* begin Extracted text *

Re: Thoughts on maintaining 7.3

From: Bruce Momjian <pgman(at)candle(dot)pha(dot)pa(dot)us>
To: Alvaro Herrera <alvherre(at)dcc(dot)uchile(dot)cl>
Cc: Tom Lane <tgl(at)sss(dot)pgh(dot)pa(dot)us>, "Joshua D(dot) Drake" <jd(at)commandprompt(dot)com>, pgsql-hackers(at)postgresql(dot)org
Subject: Re: Thoughts on maintaining 7.3
Date: 2003-10-05 21:41:59
Message-ID: 200310052141.h95LfxA08210@candle.pha.pa.us
Views: Raw Message | Whole Thread | Download mbox | Resend email
Thread:
Lists: pgsql-hackers

Alvaro Herrera wrote:
> > Yeah, I think that's exactly the important point. These days there's
> > not a lot of reason to do VACUUM FULL unless you have a major amount of
> > restructuring to do. I would once have favored maintaining two code
> > paths with two strategies, but now I doubt it's worth the trouble.

* end Extracted text *
* begin Input data *

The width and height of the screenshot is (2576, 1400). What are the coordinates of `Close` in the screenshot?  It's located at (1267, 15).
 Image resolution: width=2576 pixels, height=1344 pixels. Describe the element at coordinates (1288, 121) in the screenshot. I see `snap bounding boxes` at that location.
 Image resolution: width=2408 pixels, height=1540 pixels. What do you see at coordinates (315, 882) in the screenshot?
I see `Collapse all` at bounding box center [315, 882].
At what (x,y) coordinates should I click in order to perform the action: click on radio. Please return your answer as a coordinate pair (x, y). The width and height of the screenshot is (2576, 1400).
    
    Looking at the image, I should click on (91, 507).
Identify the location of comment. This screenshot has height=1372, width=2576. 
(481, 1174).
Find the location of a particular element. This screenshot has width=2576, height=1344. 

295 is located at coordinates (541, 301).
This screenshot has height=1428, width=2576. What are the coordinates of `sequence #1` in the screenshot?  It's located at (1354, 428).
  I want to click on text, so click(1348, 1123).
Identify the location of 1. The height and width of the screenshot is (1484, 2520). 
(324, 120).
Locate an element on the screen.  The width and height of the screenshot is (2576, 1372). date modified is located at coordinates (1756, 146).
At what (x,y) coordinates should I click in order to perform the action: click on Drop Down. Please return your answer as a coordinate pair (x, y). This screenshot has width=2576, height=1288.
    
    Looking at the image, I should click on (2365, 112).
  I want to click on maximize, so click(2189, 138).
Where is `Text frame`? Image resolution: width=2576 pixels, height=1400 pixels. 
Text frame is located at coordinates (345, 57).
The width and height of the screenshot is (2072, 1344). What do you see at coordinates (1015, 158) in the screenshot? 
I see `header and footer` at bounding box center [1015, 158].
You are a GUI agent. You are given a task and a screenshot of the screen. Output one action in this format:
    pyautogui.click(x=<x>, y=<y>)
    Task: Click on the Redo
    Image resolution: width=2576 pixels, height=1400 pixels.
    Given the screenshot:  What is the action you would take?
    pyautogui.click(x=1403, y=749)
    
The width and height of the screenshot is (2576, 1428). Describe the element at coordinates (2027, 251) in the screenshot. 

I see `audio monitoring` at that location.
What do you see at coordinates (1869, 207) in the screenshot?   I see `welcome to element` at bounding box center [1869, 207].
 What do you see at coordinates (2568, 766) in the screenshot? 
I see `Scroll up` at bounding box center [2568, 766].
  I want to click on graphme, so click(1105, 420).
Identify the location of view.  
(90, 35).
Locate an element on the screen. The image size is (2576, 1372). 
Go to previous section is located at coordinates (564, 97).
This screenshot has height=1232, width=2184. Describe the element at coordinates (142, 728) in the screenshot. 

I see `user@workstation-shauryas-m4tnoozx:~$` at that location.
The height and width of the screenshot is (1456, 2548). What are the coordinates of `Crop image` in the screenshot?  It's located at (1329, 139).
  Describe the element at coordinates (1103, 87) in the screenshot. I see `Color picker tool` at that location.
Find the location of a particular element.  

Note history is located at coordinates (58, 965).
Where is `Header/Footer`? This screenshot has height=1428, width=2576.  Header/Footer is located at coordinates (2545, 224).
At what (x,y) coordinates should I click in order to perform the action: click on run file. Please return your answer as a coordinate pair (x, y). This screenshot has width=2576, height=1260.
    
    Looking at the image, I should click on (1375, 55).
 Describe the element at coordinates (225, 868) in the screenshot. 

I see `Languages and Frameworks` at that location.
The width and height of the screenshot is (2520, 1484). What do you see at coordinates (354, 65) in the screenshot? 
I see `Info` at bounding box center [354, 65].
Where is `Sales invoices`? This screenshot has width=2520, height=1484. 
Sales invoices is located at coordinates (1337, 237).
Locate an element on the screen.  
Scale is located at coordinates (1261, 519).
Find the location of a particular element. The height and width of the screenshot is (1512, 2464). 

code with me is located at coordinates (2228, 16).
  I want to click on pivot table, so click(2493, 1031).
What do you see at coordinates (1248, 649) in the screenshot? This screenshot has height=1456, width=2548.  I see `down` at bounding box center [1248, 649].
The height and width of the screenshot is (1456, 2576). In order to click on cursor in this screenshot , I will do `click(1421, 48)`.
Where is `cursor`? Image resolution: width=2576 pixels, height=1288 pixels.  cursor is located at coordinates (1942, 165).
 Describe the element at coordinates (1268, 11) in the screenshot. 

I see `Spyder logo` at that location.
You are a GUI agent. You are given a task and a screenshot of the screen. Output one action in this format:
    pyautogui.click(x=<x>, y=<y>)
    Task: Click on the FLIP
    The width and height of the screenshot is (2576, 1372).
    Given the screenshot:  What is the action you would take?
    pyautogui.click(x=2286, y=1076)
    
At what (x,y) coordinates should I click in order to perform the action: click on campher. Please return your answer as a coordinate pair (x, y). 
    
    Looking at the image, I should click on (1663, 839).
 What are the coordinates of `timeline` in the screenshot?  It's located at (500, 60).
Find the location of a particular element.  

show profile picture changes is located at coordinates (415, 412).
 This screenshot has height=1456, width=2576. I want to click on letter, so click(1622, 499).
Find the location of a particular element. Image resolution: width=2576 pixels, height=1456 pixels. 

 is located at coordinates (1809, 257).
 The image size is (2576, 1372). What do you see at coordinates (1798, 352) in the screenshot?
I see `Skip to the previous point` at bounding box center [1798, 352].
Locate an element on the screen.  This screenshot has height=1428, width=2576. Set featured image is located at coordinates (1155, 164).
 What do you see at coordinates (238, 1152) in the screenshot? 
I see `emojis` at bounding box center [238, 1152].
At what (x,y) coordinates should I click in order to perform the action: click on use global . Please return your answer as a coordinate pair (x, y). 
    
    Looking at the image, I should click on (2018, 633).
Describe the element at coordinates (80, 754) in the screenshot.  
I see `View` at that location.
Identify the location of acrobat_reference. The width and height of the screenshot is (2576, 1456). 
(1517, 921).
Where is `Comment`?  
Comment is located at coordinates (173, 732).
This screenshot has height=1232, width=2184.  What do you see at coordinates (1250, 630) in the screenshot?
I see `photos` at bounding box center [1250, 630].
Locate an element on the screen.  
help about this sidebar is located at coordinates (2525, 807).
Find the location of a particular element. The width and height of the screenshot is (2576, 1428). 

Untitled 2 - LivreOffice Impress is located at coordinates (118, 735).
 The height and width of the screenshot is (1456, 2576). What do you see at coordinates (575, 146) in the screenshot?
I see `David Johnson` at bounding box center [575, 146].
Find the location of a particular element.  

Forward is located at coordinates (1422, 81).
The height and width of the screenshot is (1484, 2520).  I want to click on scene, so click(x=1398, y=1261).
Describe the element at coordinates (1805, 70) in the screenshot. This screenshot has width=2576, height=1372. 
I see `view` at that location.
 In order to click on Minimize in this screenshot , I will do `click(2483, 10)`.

* end Input data *

_Work instructions_:
1 – According to the quoted passage in the message on maintaining 7.3, when is there still reason to do VACUUM FULL?
2 – Convert the lines of the entries between the line holding "Identify the location of comment." and the line holding "coordinates (1756, 146).", inclusive, into a numbered list, leaving out blank lines.
The message and the entries come from unrelated sources.

_Problem solutions_:
1 – When there is a major amount of restructuring to do.

2 –
1. Identify the location of comment. This screenshot has height=1372, width=2576. 
2. (481, 1174).
3. Find the location of a particular element. This screenshot has width=2576, height=1344. 
4. 295 is located at coordinates (541, 301).
5. This screenshot has height=1428, width=2576. What are the coordinates of `sequence #1` in the screenshot?  It's located at (1354, 428).
6.   I want to click on text, so click(1348, 1123).
7. Identify the location of 1. The height and width of the screenshot is (1484, 2520). 
8. (324, 120).
9. Locate an element on the screen.  The width and height of the screenshot is (2576, 1372). date modified is located at coordinates (1756, 146).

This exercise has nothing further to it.